Но на самую последнюю часть выдержки я бы хотел обратить особое внимание. Здесь дальнейшие аспекты насильственной политики приобретают прямо-таки возвышенные черты. Подумайте о той опасности для программы и мечты коммунизма, которая уже вырисовывается на горизонте, словно угрожающее привидение, – подумайте, что будет, если дети и внуки «пролетариев», достигших более высокого интеллектуального уровня, прочно займут привилегированное положение и станут новой аристократией, новым господствующим классом… Нет, право, надо вовремя проявить осторожность. Позаботиться о том, чтобы у детей и внуков рабочих, поступивших на рабочий факультет или в вуз, уже не было доступа к вышеупомянутому…
Так выглядит простой вывод учения Бухарина – вывод, с насмешкой принятый оставшимися представителями учёного мира России. Апофеоз конструкции марксистского общества в форме русского коммунизма.
Разумеется, подобные картины будущего можно воспринимать спокойно. В реальной жизни большевикам достигать целей отнюдь не просто. В том числе, к сожалению, это касается пунктов, где их планы соответствуют тому, что находит разумным весь мир и для чего, собственно, уже должна была созреть Россия. Ни в одной области это не чувствуется так сильно, как в сфере воспитания и интересов детей, где русские коммунисты заняты тем, что хвалят своё дело и показывают доверчивым иностранцам свои потёмкинские деревни. Большевики наговорят с три короба, но выполняют свои обещания редко.
Где они только ни рекламировали себя при помощи своей образцовой программы социального обеспечения детей. Да, верно, в обеих столицах мы обнаруживаем результаты, заслуживающие одобрения. Несомненно, они достигнуты при помощи насильственных действий, не являющихся ни хорошими, ни необходимыми, ограблением жилья приличных людей, грабежа предприятий, связанных с производством мебели, полотняного белья и т. д. Но при фабриках и не только организовано, по крайней мере, немало детских домов – домов, где малышам хорошо под надзором «тётенек» и врачей. Но то множество детей, которые бегают и попрошайничают, и крадут, и учатся совершать преступления с раннего возраста, те малыши, которых любая другая страна постыдилась бы сразу не взять под крыло государственного социального обеспечения, – они помощи не получили. Я сам видел, как такие нищие дети, не встретив препятствий, даже облюбовали определённые районы и маршруты в Петрограде для постоянного сбора милостыни; а в Москве я однажды шёл вместе с полицейским, провожавшим бедного маленького воришку-татарина от тюрьмы до больницы, и слышал, как добросердечный воин жалуется на то, как много таких маленьких преступников и как безнадёжны попытки их исправить, ведь эти дети воспитаны в безнравственных условиях людьми из социальных низов. Так обстоит ситуация в больших городах, которые должны стать моделью новой системы общества.

:: ИСХОДНЫЕ ДАННЫЕ ::
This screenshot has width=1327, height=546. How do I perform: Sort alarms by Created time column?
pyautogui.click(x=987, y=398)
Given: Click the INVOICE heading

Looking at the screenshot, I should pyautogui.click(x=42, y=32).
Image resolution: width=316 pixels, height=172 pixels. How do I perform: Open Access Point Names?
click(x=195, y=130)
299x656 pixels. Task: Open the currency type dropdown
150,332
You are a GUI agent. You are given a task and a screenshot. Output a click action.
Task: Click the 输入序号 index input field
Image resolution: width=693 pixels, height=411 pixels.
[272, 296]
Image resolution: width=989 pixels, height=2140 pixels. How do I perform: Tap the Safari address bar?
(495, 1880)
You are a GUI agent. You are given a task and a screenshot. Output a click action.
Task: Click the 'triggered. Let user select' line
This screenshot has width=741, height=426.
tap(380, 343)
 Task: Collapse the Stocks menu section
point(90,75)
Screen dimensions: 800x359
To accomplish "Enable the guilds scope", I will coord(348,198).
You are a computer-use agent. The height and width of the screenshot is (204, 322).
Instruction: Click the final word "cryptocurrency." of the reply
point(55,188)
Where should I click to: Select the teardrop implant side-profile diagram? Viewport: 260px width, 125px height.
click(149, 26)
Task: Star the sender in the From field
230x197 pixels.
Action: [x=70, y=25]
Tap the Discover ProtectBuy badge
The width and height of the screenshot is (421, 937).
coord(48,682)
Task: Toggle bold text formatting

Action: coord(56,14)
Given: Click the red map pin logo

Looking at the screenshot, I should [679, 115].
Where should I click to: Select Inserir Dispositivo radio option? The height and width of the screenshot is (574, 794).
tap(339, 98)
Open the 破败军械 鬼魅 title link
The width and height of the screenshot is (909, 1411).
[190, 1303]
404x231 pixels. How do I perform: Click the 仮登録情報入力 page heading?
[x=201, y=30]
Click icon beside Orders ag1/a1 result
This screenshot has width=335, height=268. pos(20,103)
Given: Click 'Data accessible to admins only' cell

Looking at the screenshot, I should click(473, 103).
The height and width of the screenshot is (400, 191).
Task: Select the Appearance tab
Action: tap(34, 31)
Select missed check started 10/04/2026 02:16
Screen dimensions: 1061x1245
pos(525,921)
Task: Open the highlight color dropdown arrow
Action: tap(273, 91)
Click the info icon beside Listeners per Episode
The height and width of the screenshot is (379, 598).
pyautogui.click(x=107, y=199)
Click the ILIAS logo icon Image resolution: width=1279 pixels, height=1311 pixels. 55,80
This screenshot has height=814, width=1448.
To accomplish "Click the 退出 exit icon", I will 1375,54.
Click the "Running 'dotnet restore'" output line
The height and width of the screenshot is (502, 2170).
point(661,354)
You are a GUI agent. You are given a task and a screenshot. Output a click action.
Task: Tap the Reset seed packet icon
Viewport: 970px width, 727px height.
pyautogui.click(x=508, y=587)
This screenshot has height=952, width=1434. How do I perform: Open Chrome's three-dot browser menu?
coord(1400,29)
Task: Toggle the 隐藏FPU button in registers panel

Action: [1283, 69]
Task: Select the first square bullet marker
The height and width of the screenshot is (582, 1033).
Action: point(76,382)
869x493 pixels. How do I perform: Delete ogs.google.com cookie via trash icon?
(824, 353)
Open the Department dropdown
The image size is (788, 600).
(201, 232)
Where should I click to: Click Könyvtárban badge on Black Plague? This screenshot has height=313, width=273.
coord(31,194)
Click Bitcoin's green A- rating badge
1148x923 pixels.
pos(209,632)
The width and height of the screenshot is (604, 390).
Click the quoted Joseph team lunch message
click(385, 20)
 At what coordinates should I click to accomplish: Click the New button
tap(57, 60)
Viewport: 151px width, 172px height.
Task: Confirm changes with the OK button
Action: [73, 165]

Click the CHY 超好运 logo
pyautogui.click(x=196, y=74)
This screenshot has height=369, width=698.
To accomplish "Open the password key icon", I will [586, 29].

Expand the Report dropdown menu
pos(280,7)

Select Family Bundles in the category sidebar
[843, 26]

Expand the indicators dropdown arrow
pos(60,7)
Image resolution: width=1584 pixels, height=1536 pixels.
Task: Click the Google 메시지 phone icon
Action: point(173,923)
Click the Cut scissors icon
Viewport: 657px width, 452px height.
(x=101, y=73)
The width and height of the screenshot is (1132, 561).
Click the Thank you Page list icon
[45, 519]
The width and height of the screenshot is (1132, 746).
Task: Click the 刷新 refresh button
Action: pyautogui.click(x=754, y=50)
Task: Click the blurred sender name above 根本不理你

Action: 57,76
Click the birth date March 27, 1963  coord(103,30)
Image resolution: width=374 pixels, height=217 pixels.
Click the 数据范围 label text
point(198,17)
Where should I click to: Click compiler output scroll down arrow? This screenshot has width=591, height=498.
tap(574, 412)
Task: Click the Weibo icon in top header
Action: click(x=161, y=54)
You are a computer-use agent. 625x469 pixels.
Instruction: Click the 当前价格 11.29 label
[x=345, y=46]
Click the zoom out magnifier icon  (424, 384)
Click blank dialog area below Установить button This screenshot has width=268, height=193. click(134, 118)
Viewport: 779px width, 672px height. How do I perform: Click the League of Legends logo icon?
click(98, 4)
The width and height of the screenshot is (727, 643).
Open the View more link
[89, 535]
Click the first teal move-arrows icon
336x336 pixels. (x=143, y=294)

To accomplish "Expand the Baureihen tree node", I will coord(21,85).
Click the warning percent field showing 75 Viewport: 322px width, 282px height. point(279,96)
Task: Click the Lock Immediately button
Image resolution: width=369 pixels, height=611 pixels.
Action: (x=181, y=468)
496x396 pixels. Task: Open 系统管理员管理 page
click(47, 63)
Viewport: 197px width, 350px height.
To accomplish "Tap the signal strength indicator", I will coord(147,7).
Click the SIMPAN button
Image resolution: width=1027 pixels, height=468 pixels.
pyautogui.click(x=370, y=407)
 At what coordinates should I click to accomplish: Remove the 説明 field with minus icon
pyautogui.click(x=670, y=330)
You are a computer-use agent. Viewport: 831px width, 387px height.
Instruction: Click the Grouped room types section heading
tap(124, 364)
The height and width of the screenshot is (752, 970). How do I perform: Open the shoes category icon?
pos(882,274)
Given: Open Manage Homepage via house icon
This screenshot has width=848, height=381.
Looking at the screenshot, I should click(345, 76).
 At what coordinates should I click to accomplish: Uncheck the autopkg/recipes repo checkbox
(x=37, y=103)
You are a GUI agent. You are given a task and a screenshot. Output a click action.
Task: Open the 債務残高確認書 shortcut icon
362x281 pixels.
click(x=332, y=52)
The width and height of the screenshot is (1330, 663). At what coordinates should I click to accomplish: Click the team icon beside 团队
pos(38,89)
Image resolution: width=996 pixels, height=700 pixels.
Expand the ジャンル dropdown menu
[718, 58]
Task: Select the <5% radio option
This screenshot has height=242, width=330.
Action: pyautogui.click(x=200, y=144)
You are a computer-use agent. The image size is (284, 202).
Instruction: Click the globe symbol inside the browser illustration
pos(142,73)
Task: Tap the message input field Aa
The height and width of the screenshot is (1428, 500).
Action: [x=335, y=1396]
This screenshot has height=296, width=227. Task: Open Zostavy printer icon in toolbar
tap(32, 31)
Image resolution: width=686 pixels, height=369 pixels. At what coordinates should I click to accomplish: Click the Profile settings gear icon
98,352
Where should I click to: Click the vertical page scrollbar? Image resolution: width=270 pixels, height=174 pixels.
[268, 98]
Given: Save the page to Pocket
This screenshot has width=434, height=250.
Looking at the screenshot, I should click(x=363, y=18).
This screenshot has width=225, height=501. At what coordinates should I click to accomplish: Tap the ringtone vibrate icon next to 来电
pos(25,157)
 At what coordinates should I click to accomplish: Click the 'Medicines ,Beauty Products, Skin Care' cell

:: УСЛОВИЕ ЗАДАНИЯ ::
Перечислите все действия, которые в отрывке о политике большевиков приписаны множеству детей, не получивших помощи государственного социального обеспечения.

:: ОТВЕТ К ЗАДАНИЮ ::
Эти дети бегают, попрошайничают, крадут и с раннего возраста учатся совершать преступления.